§ Problem requirements
Below are entries; count the lines among them that contain the word "menu", and give only the count.

┌────────

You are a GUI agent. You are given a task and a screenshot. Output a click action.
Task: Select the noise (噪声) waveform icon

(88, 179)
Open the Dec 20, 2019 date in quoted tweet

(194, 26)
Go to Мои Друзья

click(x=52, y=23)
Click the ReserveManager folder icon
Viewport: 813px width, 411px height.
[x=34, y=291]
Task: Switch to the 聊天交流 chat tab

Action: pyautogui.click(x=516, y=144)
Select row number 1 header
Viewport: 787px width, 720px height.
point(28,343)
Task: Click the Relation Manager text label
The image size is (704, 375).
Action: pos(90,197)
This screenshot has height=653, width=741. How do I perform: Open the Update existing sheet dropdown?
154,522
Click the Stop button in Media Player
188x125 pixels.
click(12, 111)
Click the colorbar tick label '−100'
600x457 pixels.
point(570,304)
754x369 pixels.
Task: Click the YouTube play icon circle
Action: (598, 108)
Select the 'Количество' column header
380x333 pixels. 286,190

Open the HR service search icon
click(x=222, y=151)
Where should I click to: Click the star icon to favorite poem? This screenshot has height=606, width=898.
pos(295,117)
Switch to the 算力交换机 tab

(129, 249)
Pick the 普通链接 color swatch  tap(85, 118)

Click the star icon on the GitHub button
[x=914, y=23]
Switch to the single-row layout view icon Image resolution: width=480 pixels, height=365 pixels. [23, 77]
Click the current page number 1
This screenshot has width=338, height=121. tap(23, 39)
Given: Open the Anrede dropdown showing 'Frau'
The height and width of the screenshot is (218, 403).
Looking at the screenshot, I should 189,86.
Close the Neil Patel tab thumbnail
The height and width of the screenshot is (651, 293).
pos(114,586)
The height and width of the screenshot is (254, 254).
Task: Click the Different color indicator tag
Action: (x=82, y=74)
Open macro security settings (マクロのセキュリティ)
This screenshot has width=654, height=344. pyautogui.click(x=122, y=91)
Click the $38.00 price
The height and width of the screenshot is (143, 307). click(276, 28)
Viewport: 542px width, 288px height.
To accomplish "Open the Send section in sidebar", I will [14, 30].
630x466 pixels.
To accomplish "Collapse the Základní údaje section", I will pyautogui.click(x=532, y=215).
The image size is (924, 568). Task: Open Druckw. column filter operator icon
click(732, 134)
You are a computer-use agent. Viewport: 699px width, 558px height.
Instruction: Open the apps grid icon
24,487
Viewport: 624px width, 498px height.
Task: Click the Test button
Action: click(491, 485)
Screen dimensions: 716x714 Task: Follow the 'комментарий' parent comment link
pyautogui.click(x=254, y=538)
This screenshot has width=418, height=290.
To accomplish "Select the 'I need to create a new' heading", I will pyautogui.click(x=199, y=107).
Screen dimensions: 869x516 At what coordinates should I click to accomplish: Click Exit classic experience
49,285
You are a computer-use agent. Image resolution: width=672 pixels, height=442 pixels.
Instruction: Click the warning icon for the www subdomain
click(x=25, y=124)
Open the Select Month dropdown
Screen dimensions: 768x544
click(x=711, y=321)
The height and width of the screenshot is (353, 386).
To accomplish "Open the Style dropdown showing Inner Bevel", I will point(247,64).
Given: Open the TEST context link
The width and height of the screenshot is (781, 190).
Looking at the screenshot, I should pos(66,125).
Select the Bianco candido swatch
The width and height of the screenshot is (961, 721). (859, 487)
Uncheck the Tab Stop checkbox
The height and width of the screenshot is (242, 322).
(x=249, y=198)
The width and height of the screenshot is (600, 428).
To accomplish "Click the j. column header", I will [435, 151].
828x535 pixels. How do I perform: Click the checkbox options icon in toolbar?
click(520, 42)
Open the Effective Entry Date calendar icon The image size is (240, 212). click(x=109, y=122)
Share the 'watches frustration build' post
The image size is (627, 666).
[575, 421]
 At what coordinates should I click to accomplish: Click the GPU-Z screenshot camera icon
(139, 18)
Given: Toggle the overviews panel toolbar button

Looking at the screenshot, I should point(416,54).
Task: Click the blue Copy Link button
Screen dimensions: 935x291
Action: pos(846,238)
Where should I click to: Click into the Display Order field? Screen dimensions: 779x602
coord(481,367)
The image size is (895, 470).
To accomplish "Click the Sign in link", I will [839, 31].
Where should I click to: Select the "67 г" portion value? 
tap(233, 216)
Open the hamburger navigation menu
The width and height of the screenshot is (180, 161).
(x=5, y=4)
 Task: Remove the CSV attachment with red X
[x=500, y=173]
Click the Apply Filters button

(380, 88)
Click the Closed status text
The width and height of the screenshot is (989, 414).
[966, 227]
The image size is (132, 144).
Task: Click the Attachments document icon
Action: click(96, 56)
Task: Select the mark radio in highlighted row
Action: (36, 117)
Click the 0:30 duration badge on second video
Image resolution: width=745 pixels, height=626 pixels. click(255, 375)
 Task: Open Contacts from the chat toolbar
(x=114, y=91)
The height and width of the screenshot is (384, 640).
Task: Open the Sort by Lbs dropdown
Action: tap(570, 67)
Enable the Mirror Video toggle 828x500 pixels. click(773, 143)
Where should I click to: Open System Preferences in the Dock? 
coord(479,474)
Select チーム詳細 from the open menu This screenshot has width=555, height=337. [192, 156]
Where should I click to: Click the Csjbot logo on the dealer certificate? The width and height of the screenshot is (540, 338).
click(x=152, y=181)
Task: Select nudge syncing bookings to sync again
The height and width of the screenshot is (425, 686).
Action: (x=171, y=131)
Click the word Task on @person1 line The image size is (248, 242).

└────────

§ Answer space
2